# Data extract:
----------------------------------------

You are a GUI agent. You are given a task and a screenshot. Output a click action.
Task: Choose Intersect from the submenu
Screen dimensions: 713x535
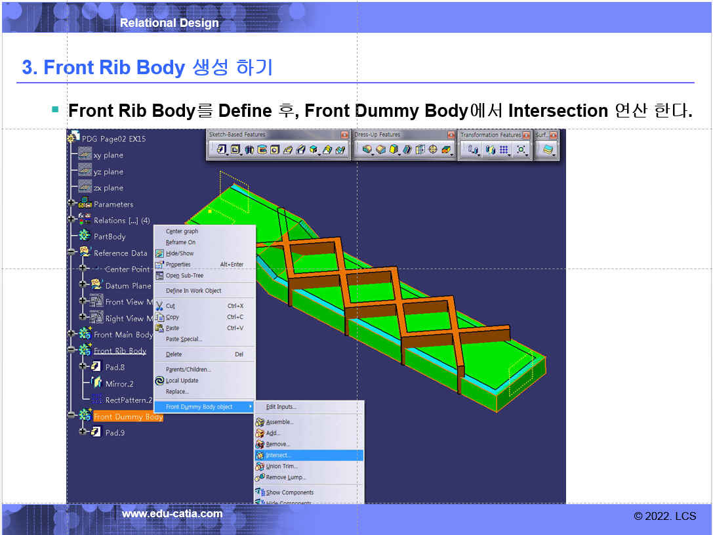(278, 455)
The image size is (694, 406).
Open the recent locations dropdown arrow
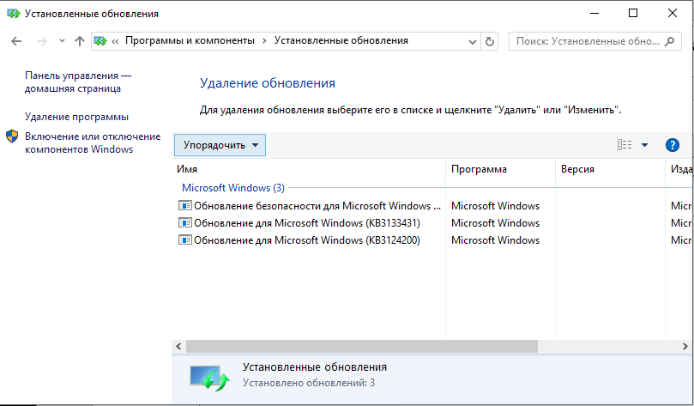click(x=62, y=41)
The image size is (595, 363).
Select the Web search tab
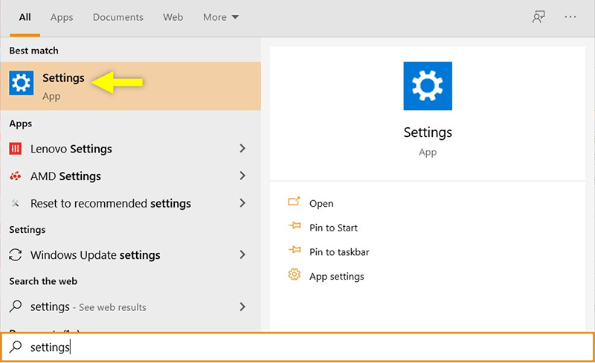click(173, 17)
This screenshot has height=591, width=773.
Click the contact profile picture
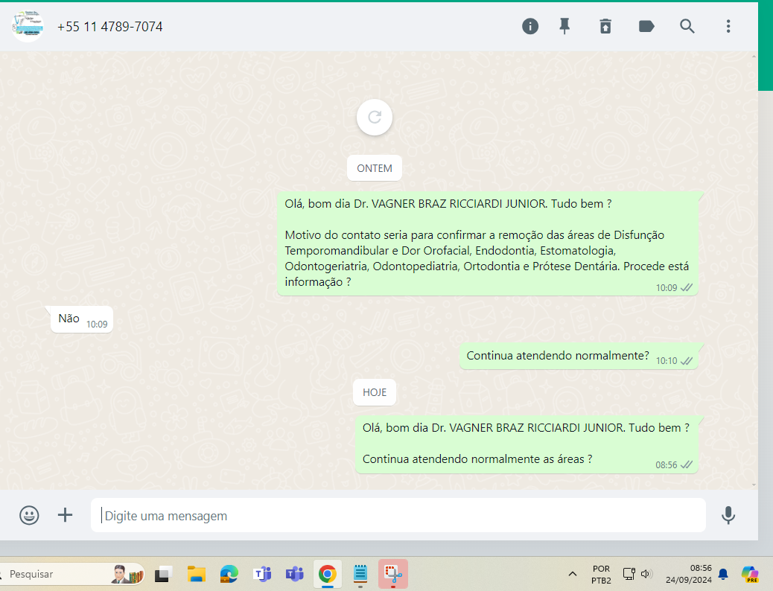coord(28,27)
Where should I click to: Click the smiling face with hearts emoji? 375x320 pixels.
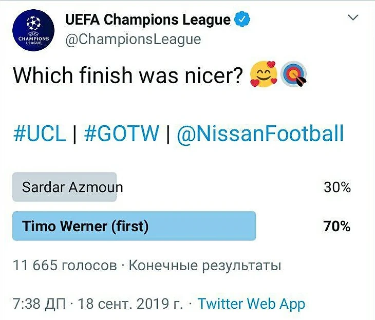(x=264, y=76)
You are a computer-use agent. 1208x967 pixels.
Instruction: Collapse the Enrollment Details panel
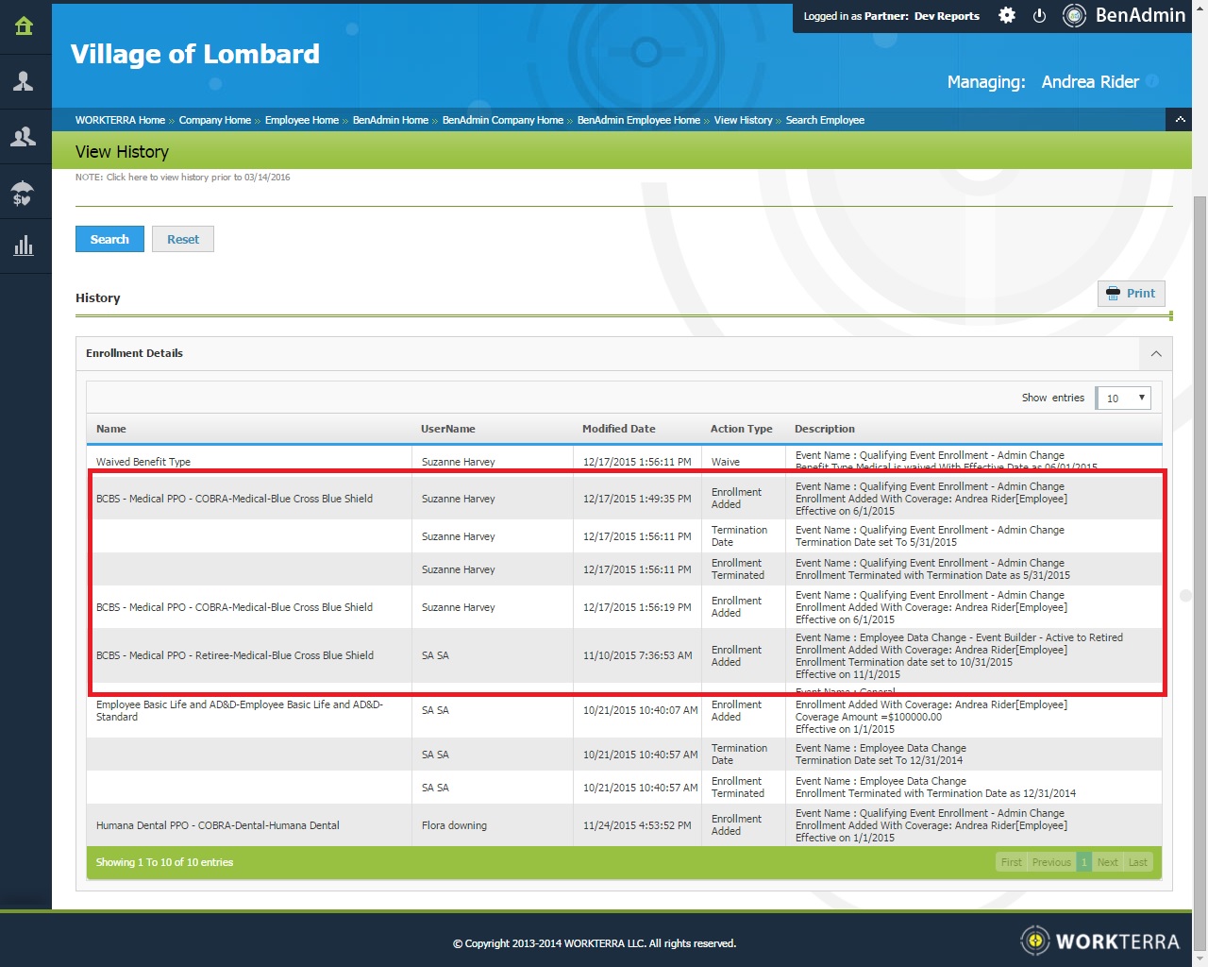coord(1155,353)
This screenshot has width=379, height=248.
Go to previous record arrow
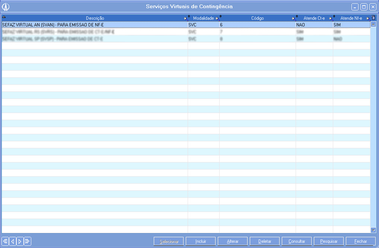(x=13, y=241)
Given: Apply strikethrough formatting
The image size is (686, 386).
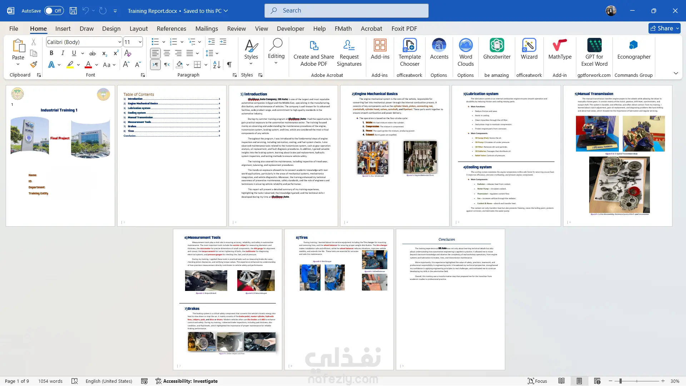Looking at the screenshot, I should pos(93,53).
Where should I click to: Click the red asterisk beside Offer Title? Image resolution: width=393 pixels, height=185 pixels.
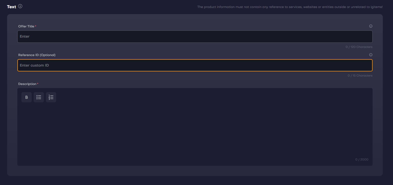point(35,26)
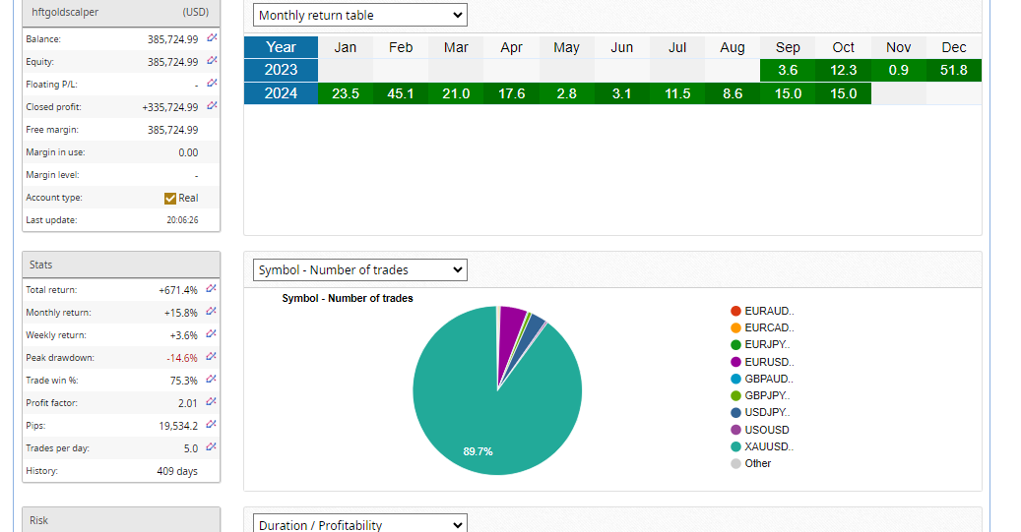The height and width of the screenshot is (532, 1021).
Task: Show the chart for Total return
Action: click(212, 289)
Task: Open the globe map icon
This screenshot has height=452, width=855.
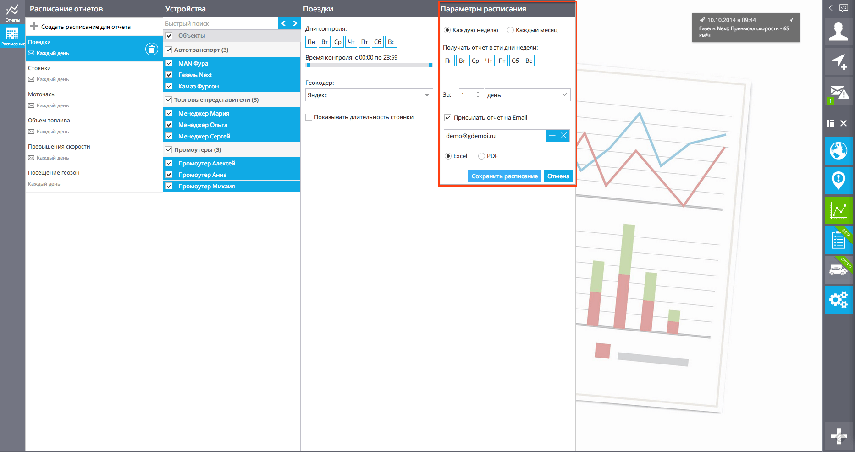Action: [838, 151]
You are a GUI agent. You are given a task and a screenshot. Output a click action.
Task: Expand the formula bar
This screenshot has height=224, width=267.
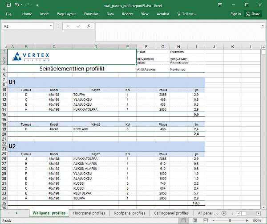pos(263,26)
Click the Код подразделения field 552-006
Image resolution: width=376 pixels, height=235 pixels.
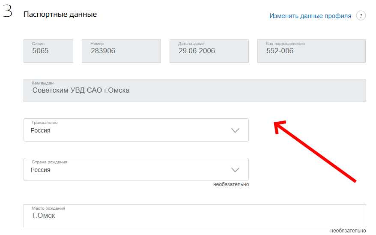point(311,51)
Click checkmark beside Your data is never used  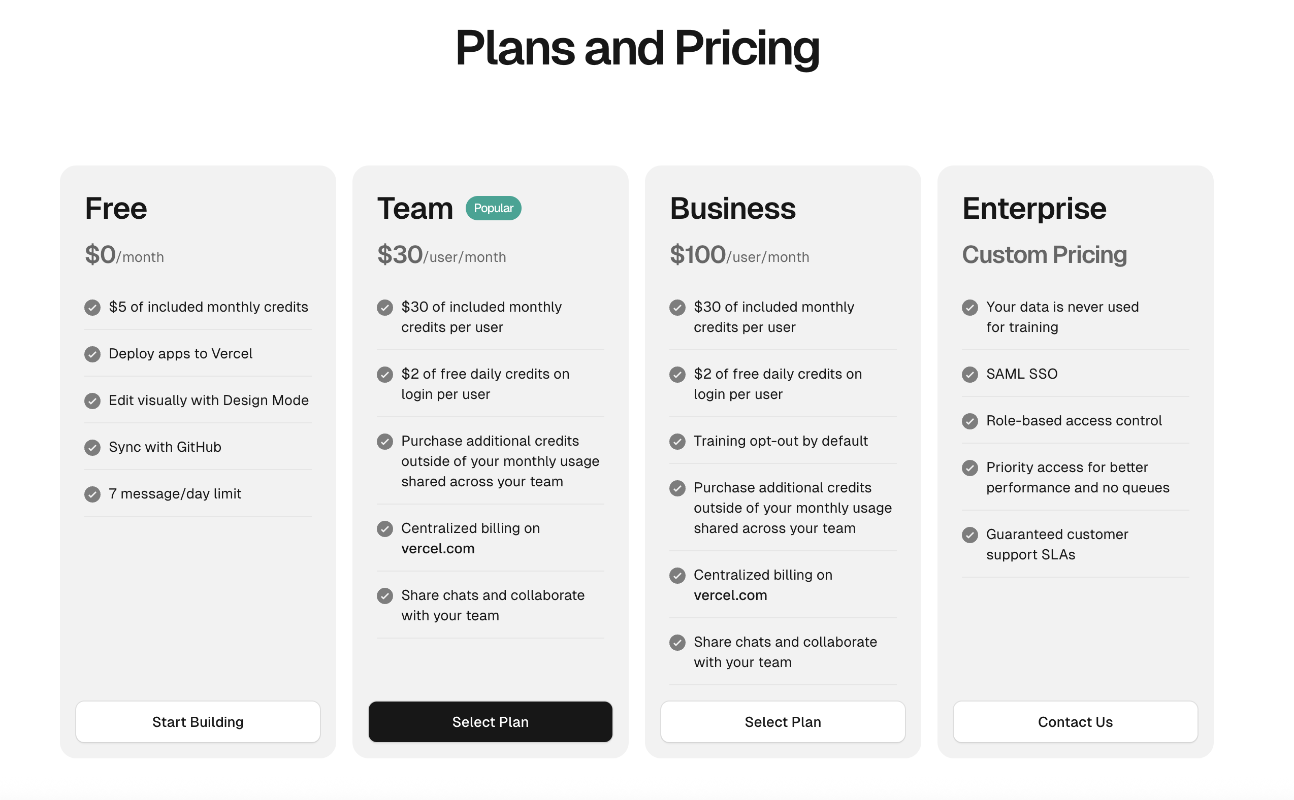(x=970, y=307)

----------------------------------------

Put down exactly the lines of the data above that run from its first line through the line bearing "Given: Apply strikethrough formatting", and no pictures.

You are a GUI agent. You are given a task and a screenshot. Output a click action.
Task: Choose Intersect from the submenu
Screen dimensions: 713x535
(278, 455)
The image size is (694, 406).
Open the recent locations dropdown arrow
click(x=62, y=41)
The image size is (595, 363).
Select the Web search tab
click(173, 17)
This screenshot has height=591, width=773.
Click the contact profile picture
coord(28,27)
Where should I click to: Click the smiling face with hearts emoji? 375x320 pixels.
(x=264, y=76)
You are a computer-use agent. 1208x967 pixels.
Instruction: Collapse the Enrollment Details panel
coord(1155,353)
This screenshot has width=379, height=248.
Go to previous record arrow
(x=13, y=241)
Given: Apply strikethrough formatting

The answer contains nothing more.